Even if it were open source, though, running a local version of ChatGPT on your own computer would be extremely difficult if not impossible. This is because the technology requires vast amounts of computing power, especially when we’re talking about more complex models like OpenAI’s GPT family.
What are some open source alternatives to ChatGPT?
Meta’s LLaMA 2 is one of the most popular open-source large language models available today. LLaMA stands for Large Language Model Meta AI, so it’s named after Facebook’s parent company. However, it’s worth noting that LLaMA 2 isn’t exactly an open source ChatGPT alternative for the average user. Meta hasn’t released a product based on LLaMA yet, only the underlying model. But as I’ll show you in a later section, the open source community has come up with ways to interact with LLaMA on even typical home computers.
Facebook's parent company offers the most popular open source large language model at the moment.
According to Meta, its latest LLaMA 2 language model can keep up with OpenAI’s GPT-4. For context, you need to fork over $20 per month for a ChatGPT Plus subscription to get access to the latest GPT-4 model. All of that is to say Meta’s open-source LLaMA language model can keep up with the industry’s best, provided you learn how to run it yourself.
But if you don’t care about the bleeding edge, there are quite a few open-source language models to choose from. Here are some examples:
- BERT: Google AI’s BERT, short for Bidirectional Encoder Representations from Transformers, was one of the first language models to become publicly available. According to the search giant, BERT performs exceptionally well in question-answering scenarios if you fine-tune the model beforehand. But as you may have guessed, it requires a fair bit of work to get started.
- GPT-NeoX: EleutherAI’s GPT-NeoX is a 20 billion parameter language model that’s much easier to use. However, it requires large amounts of GPU video memory (VRAM), ruling out most consumer-grade hardware. That said, you can use multiple graphics cards to reach the 45GB minimum requirement.
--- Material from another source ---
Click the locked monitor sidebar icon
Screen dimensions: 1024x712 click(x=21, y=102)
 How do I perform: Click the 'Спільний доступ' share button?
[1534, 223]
- Alpaca: A group of Stanford researchers took Meta’s LLaMA language model and fine-tuned it using OpenAI’s GPT-3 API. The result is a smaller but highly optimized model that runs on commodity hardware including my very middle-of-the-road laptop. Alpaca’s accessibility has made it one of the most popular open-source alternatives to ChatGPT.
How to use an open-source AI chatbot offline
Now that you know some of the open-source ChatGPT alternatives out there, you may want to run one of them yourself. There’s good news on that front since the open-source community has developed a number of easy solutions to start chatting with them. Best of all, they also work offline so you don’t need an internet connection.
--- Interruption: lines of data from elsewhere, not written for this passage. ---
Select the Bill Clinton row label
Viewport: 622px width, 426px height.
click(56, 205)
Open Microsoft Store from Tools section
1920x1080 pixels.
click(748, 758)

While you can find individual instructions for every major open-source model, I’d recommend using GPT4All instead. It’s a graphical app that lets you train, fine-tune, and chat with various open-source models, including many based on LLaMA. When I tested it on an M1-powered Macbook Air, GPT4All took just a few seconds to generate responses. On average, it was about as quick as the free version of ChatGPT with a couple of minor slowdowns from time to time. Here’s how you can get started:
- Visit the GPT4All website and click on the download link for your operating system, either Windows, macOS, or Ubuntu.
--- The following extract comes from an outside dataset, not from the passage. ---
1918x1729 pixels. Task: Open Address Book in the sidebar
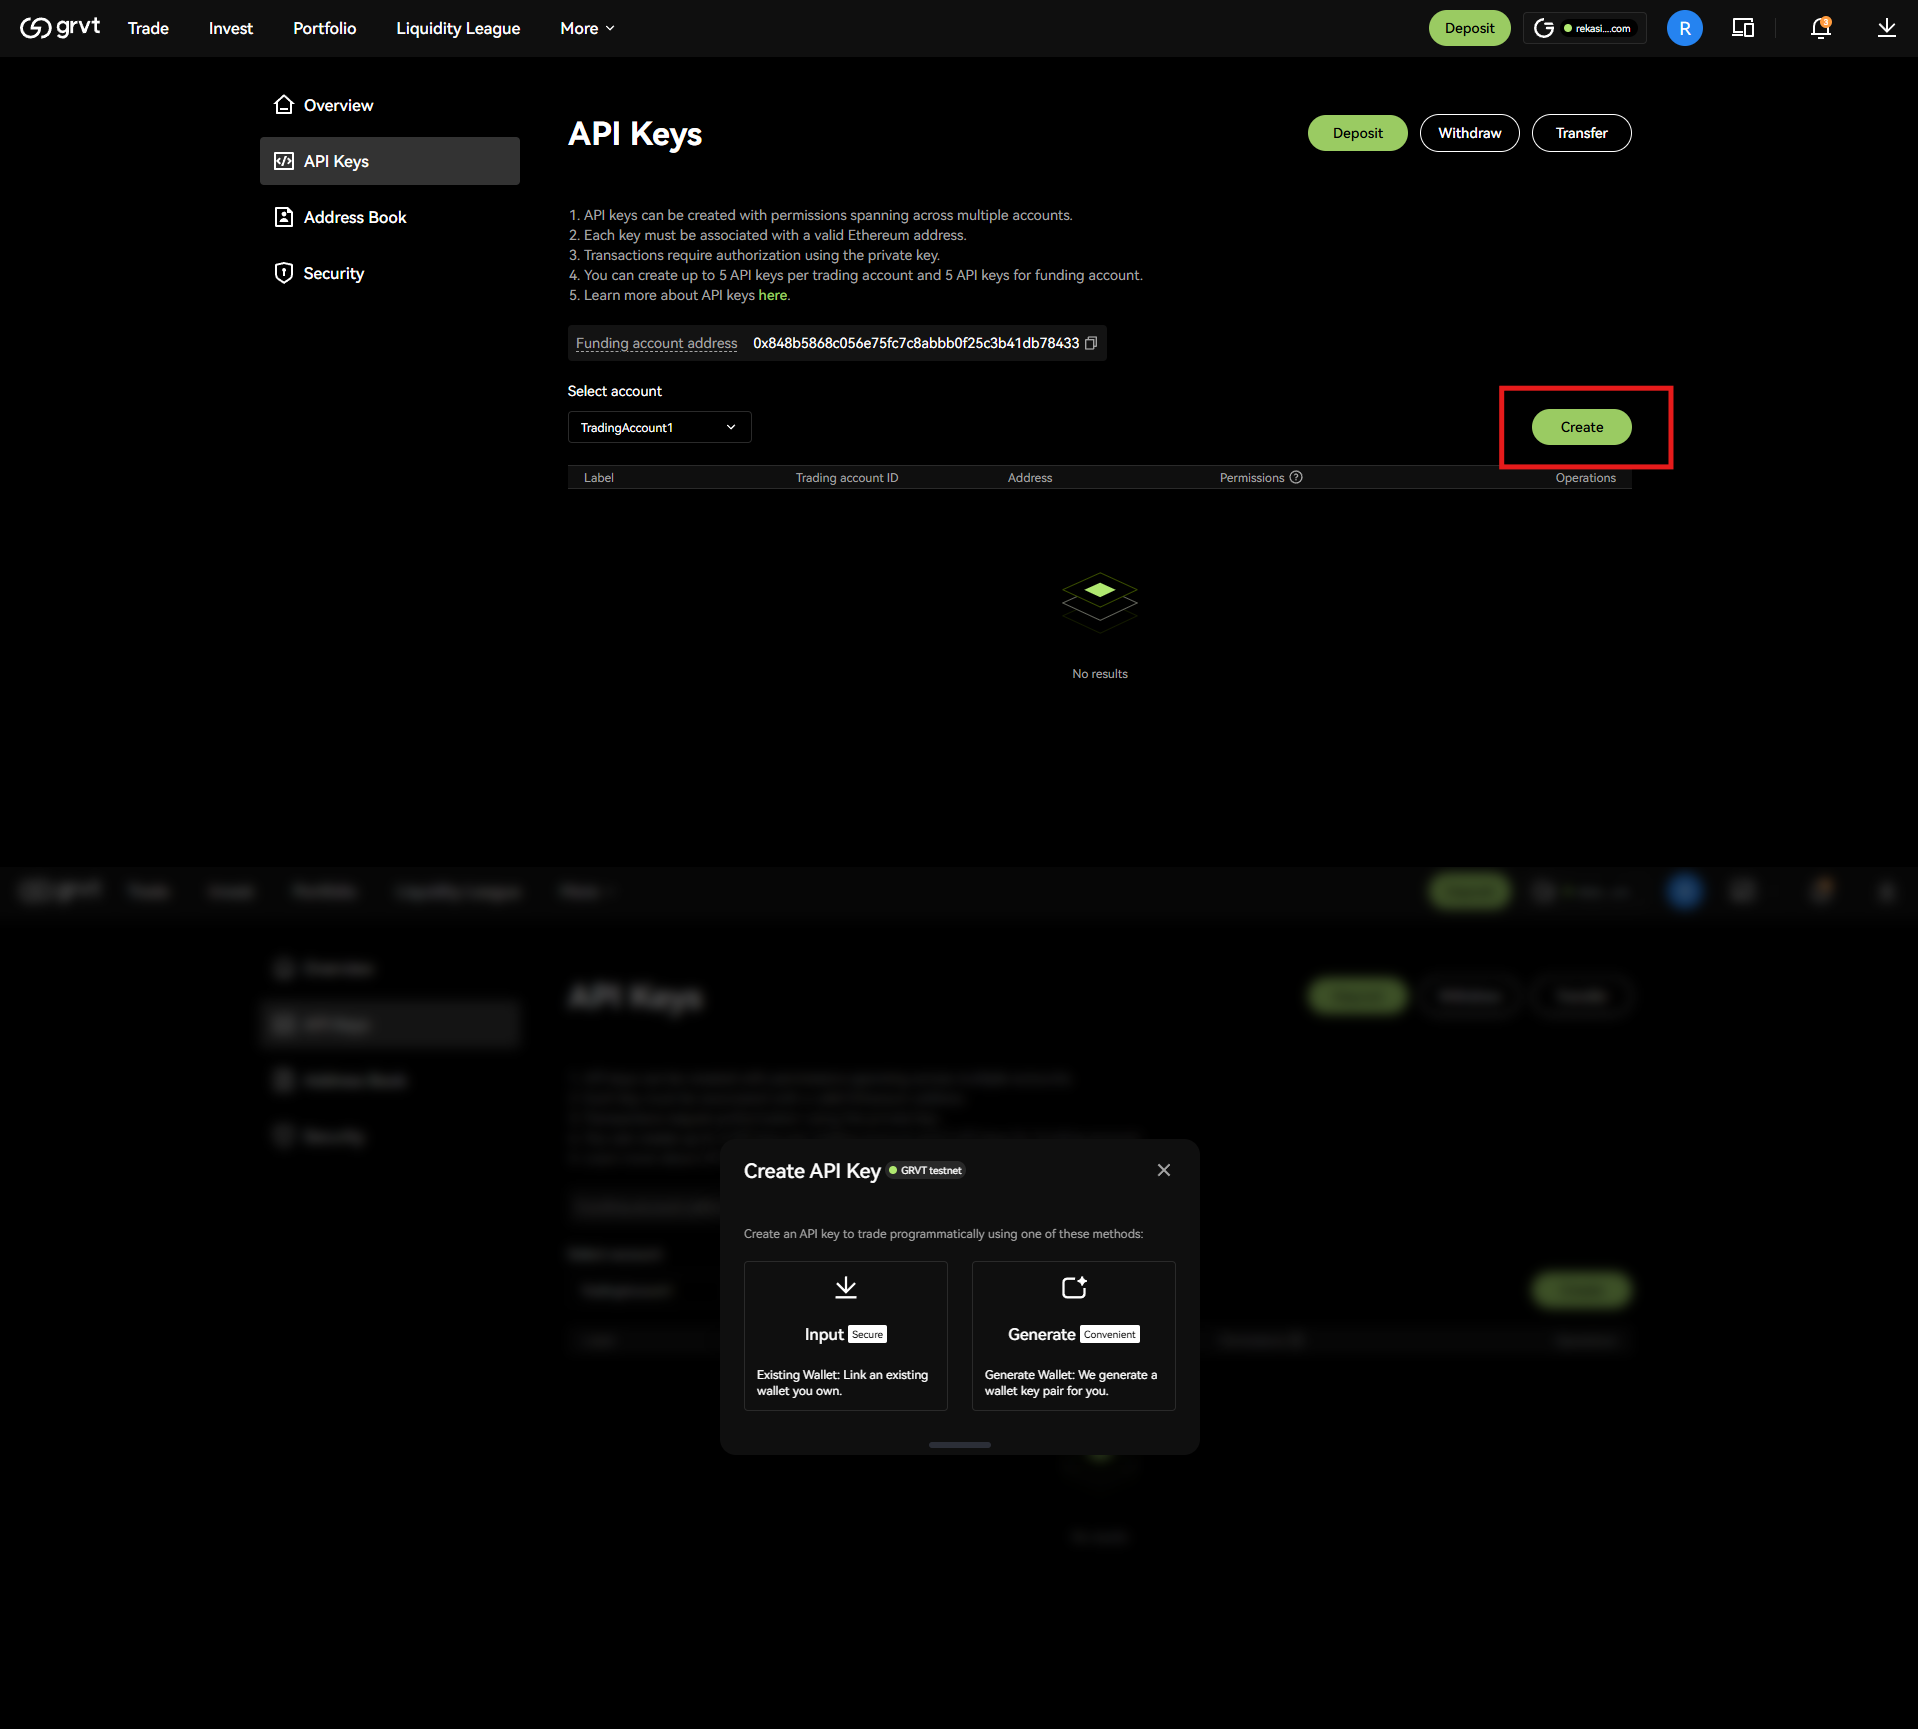pyautogui.click(x=354, y=217)
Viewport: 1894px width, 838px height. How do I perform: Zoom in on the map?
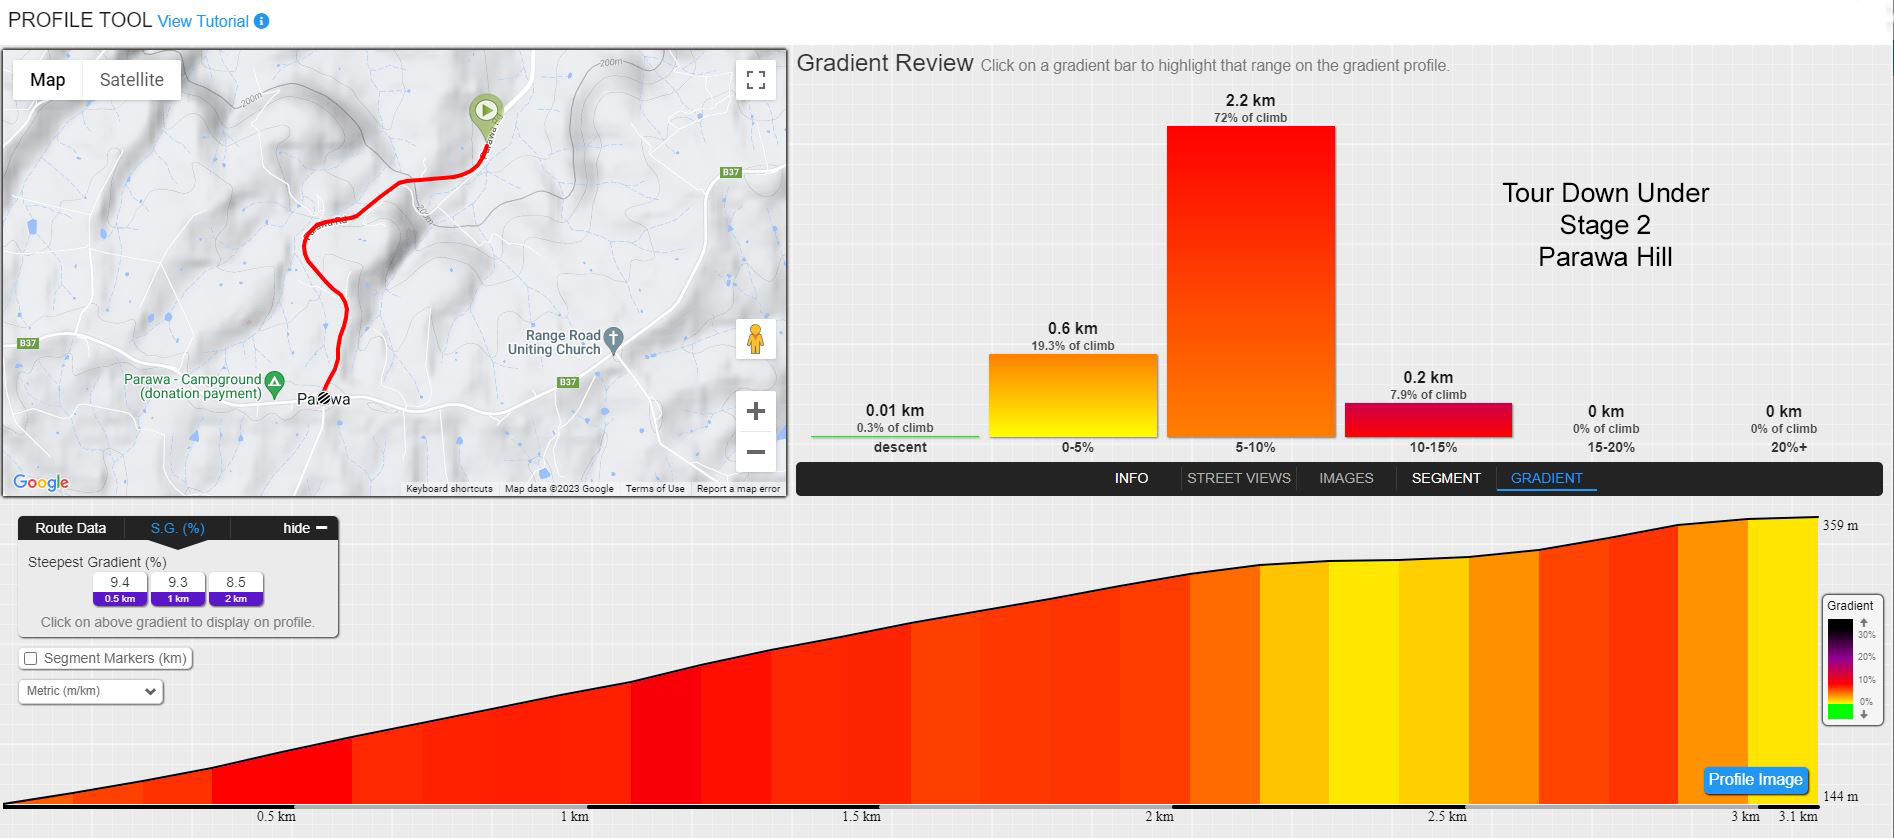click(x=756, y=411)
- Follow the instructions to install the software on your computer.
- Open the GPT4All app and select a language model from the list. The app will warn if you don’t have enough resources, so you can easily skip heavier models.
- Once downloaded, you’re all set to start chatting with the language model. Simply type in a prompt as you would with ChatGPT and wait for a response.
If you’re using a slower computer or laptop, it may take a few seconds for responses to appear. But that’s the trade-off you have to accept when using an open source language model on your own machine.